- 3 ounces Boneless skinless chicken thigh
- 50 grams Carrots
- 50 grams Onion
- 50 grams Celery
- 70 grams Potatoes
- 28 grams Frozen peas
- 2 large Garlic cloves minced
- 1/2 tsp Season salt
- 1/2 cup Water
I used small potatoes with skin, but you can use whatever potatoes you have just make sure to cut them similar size to the other ingredients.
1- Cut the carrots, onion, celery, potatoes and chicken in small pieces .
Is important to try to cut all the ingredients close to same size in order to cook evenly.
2- Mix all ingredients together in a medium size pan with 1/2 cup water .
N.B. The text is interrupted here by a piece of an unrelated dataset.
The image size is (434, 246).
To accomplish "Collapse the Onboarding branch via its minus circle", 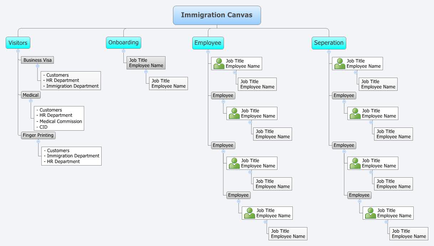I will (x=123, y=52).

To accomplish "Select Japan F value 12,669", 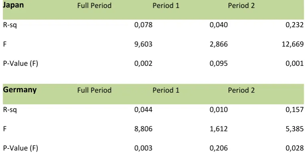I will tap(293, 44).
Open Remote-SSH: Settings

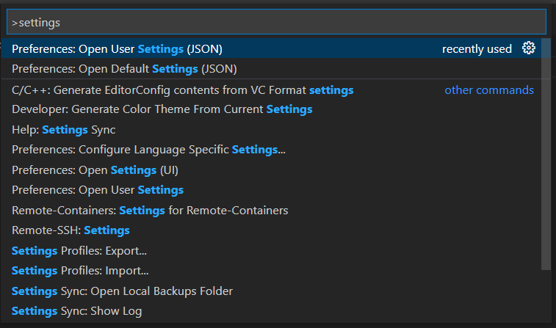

3- Cover pan completely with the lid and cook for 6 minutes on high heat setting on medium burner. Every 2 minutes keep mixing it up.
4- After 6 minutes are done add the thickening mixture.
5- Mix well and continue cooking for another 2 minutes.
6- Pour all the ingredients in a baking pan as shown in the second picture below. My baking pan is 7.5 inch in diameter.
Suggestion: As you wait for the vegetables to cook prepare the thickening sauce
- 2 tsp Corn starch
- 1 tsp Oregano
- 1 tsp Parsley
- 9 Tbsp Water
1- Dissolve completely the corn starch in cold water .
2- Add the thickening mixture to the vegetables, mix well.
- 20 grams Pancake mix
- 3 Tbsp Water
1-Dissolve completely in cold water the pancake mix .
2-Pour the pancake mix over the other cooked ingredients as shown in the third picture.
Bake in 350 degrees oven for 40 minutes.
Calories: Chicken 120, carrots 20, onion 21, celery 6, peas 28, potatoes 70, corn starch 20, pancake mix 72 = 357 Calories
As a side point: Since I wanted my calories below 400 calories I made the pancake mix not so thick. I suggest that the first time you make the dish follow my directions.
Other times, if you want the chicken pot pie more hearty just add more pancake mix. Just make sure to count the extra calories.